Passage cité:
%%

Plus près de nous, c’est ce même Obama qui a “informé” (menacé ?) le
Royaume Uni qu’en cas de sortie de l’Union européenne, les
Britanniques se retrouveraient «tout au bout de la file d’attente»
dans leurs négociations commerciales avec les États-Unis… pour au moins 5 à
10 ans. De la même façon, faisant écho à la fermeté dont il a fait preuve
avec Angela Merkel sur la question du Tafta, ses récentes déclarations au Washington Post
montrent une détermination que la fin de son mandat a dépouillé de son masque
d’affabilité : “[…]les États-Unis doivent écrire les règles. Les
États-Unis doivent mener le bal. Les autres pays doivent jouer d’après les
règles que fixent les États-Unis et ses partenaires“. Ce qui ressemble
bigrement à une feuille de route pour les six prochains mois, où on peut
craindre un certain durcissement des exigences américaines qui pourrait bien influencer
les marchés financiers mais aussi les perspectives de la zone euro comme du
reste du monde.

%%

Données fournies:
%%

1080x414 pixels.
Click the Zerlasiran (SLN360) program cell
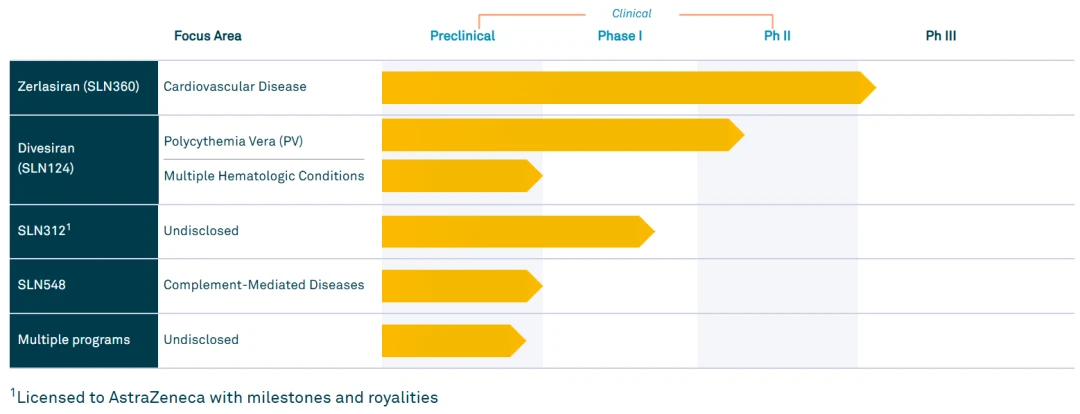pos(83,87)
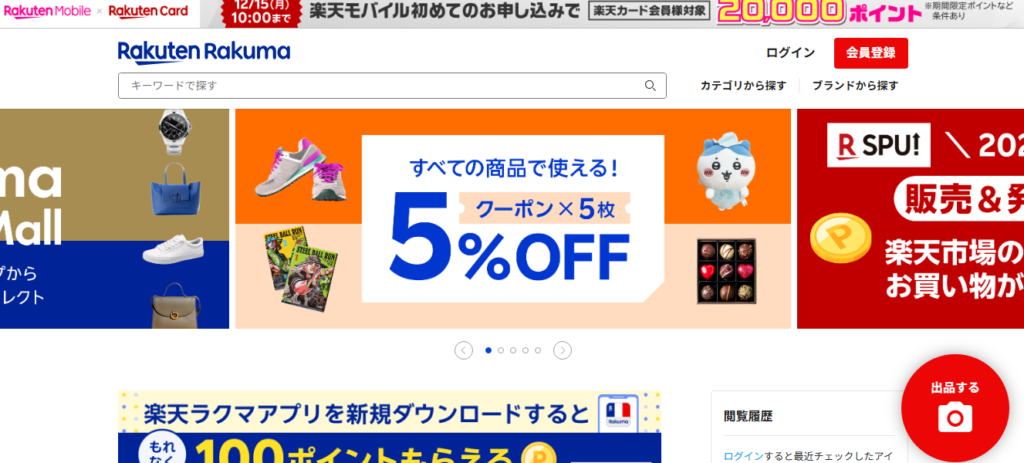Open the 5%OFF coupon banner
This screenshot has height=463, width=1024.
[513, 219]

%%

Énoncé 1: Résumez le passage cité en deux phrases, s'il vous plaît.
Énoncé 2: D'après le passage cité, à quel journal Obama a-t-il fait ses récentes déclarations ?
Énoncé 3: Recopiez le passage cité depuis « dans leurs négociations » jusqu'à « reste du monde. » inclus.

Réponse complète 1: Obama a averti le Royaume-Uni qu'en cas de sortie de l'Union européenne, les Britanniques se retrouveraient en bout de file dans leurs négociations commerciales avec les États-Unis pour au moins 5 à 10 ans. Dans ses récentes déclarations au Washington Post, il affirme que les États-Unis doivent écrire les règles, ce qui fait craindre un durcissement des exigences américaines susceptible d'influencer les marchés financiers ainsi que les perspectives de la zone euro et du reste du monde.

Réponse complète 2: Au Washington Post.

Réponse complète 3:
dans leurs négociations commerciales avec les États-Unis… pour au moins 5 à
10 ans. De la même façon, faisant écho à la fermeté dont il a fait preuve
avec Angela Merkel sur la question du Tafta, ses récentes déclarations au Washington Post
montrent une détermination que la fin de son mandat a dépouillé de son masque
d’affabilité : “[…]les États-Unis doivent écrire les règles. Les
États-Unis doivent mener le bal. Les autres pays doivent jouer d’après les
règles que fixent les États-Unis et ses partenaires“. Ce qui ressemble
bigrement à une feuille de route pour les six prochains mois, où on peut
craindre un certain durcissement des exigences américaines qui pourrait bien influencer
les marchés financiers mais aussi les perspectives de la zone euro comme du
reste du monde.